* [SHORT PROBLEM] From the property investment article below, list each risk of property investment that it names under "First, what are the risks of property investment?"

* [PROVIDED PASSAGE]
# # #
How well do you manage risk as a property investor?
When investing in real estate, it’s easy to get caught up in all the benefits along the way:
- You own one or more great properties in ideal locations
- You’ve got high-quality tenants looking after your investment
- You’re watching the money flow straight into your bank account each week
- You’re moving closer to achieving your financial goals
Sounds like a dream, right?
But what if something unexpected happens?
As with all kinds of investment, there are always certain risks involved when it comes to investing in property – and when left unmanaged, these risks have the potential to cost you significantly.
That’s why it’s so important to ensure that you’ve got the right planning and risk management strategies in place, and that your property portfolio is fully prepared to handle anything that may be thrown at it.
To help you make an informed decision about the best risk management strategies for your situation, we’ve put together this comprehensive article outlining several key strategies that you might consider adopting as part of your broader investment approach.
Let’s get started.
Table of Contents
- First, what are the risks of property investment?
- The importance of understanding your risk tolerance
- Risk Management Strategy 1: Build a team of trusted experts you can turn to for professional advice
- Property Wealth Planner
- Accountant
- Lawyer
- Property Manager
- Buyer’s Agent
- Risk Management Strategy 2: Do your research and due diligence
- Research is key to minimising uncertainty
- Risk Management Strategy 3: Build a cash buffer
- How much cash should you put aside?
- Risk Management Strategy 4: Have the right insurance in place
- Property Insurance
- Personal Insurance
- With an expert team by your side, you can learn how to grow your wealth and invest in property safely.
- Do you need help learning how to safely build your property investment portfolio?
First, what are the risks of property investment?
As mentioned earlier, all investment comes with its own set of risks attached. Often, these risks are unique to the type of investment itself.
For example, investing in the stock market naturally carries different risks than investing in or buying a business will.
This means that, when it comes to property investment, there are certain investment property risks that you need to be aware of so you can prepare yourself as a real estate investor and enjoy a successful property investment and management journey.
This includes understanding how to navigate:
- Extended vacancy periods
- Unforeseen expenses
- Interest rate increases
- Personal risks leading to income loss
Luckily, many effective risk management strategies can be implemented to protect your property portfolio against each one of these risks and more to help keep you on the right path towards achieving your financial goals.
# # #
* [DATASET SECTION]
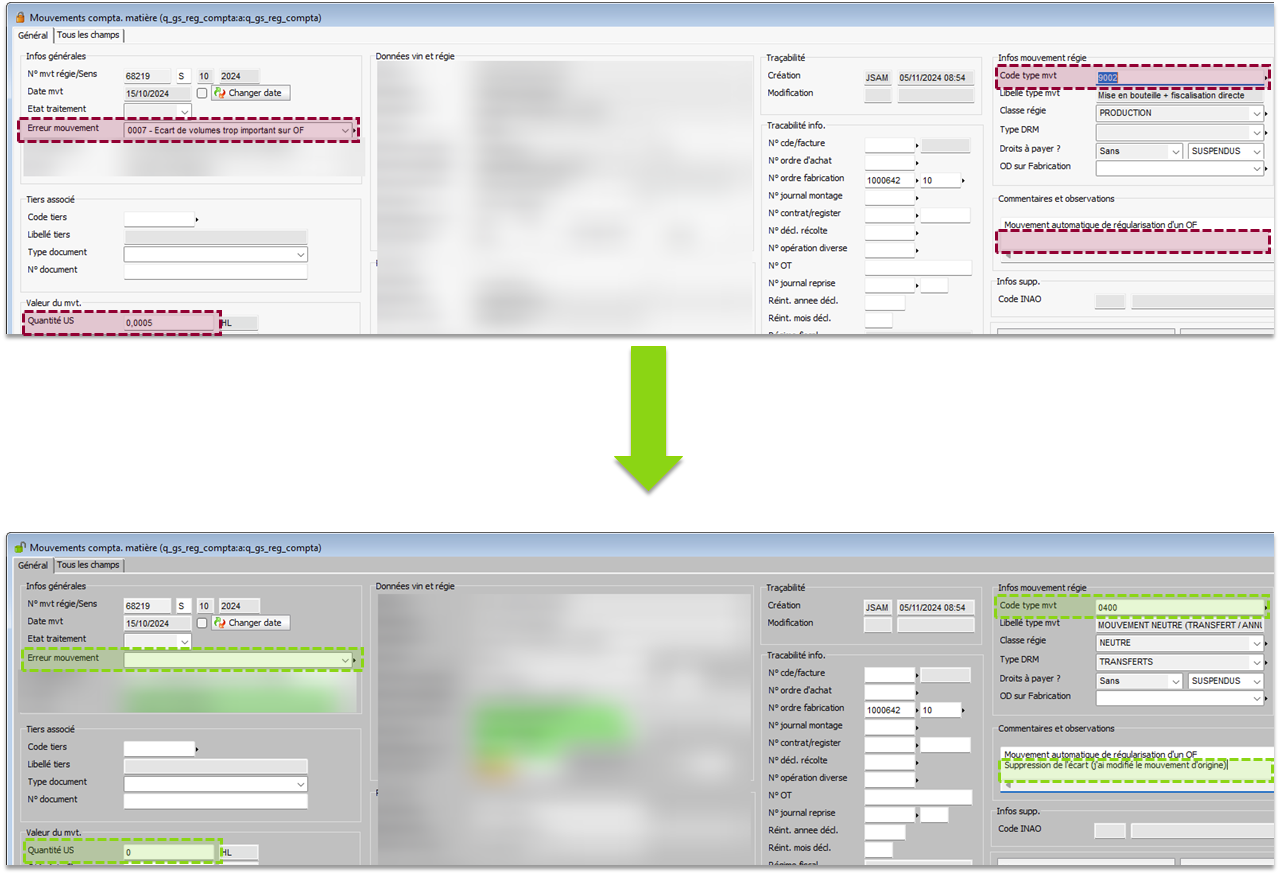Click lookup arrow right of PRODUCTION combo

1267,114
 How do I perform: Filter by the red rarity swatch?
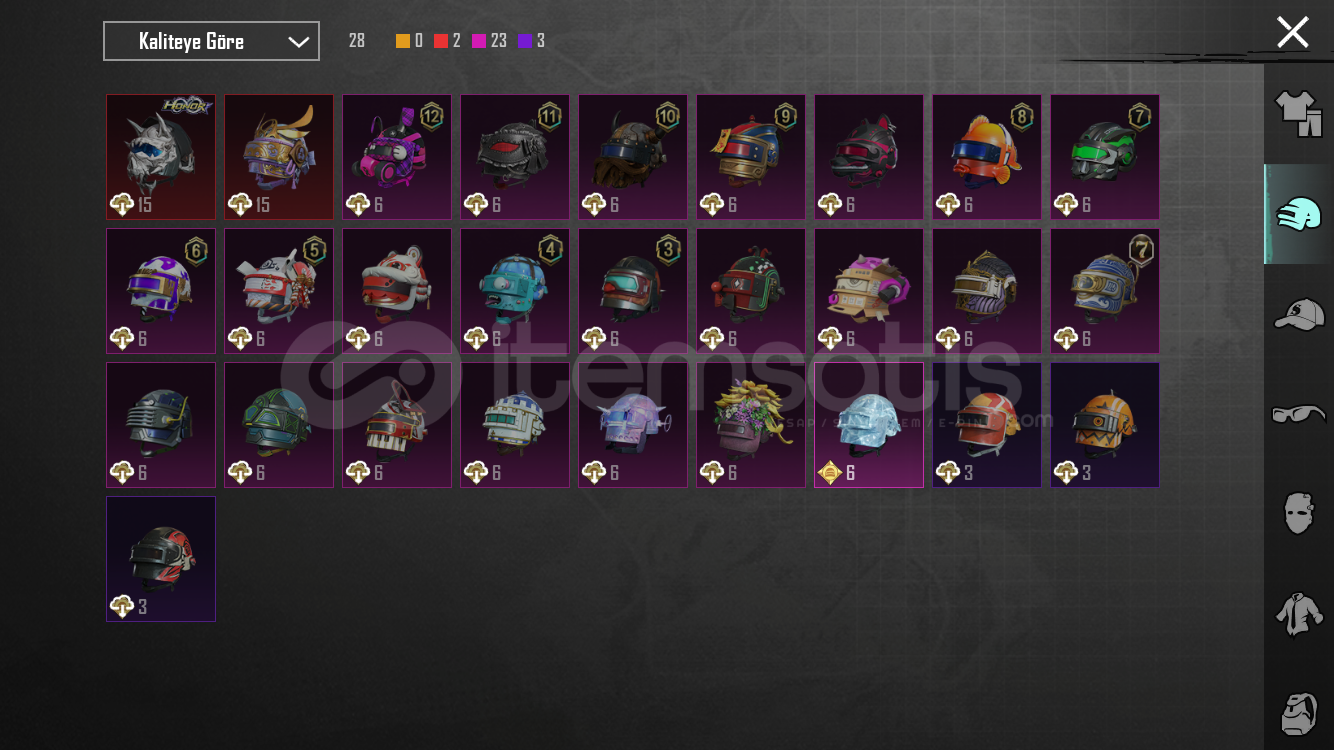click(441, 41)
# # #
* [RESULT FOR THIS TASK]
- Extended vacancy periods
- Unforeseen expenses
- Interest rate increases
- Personal risks leading to income loss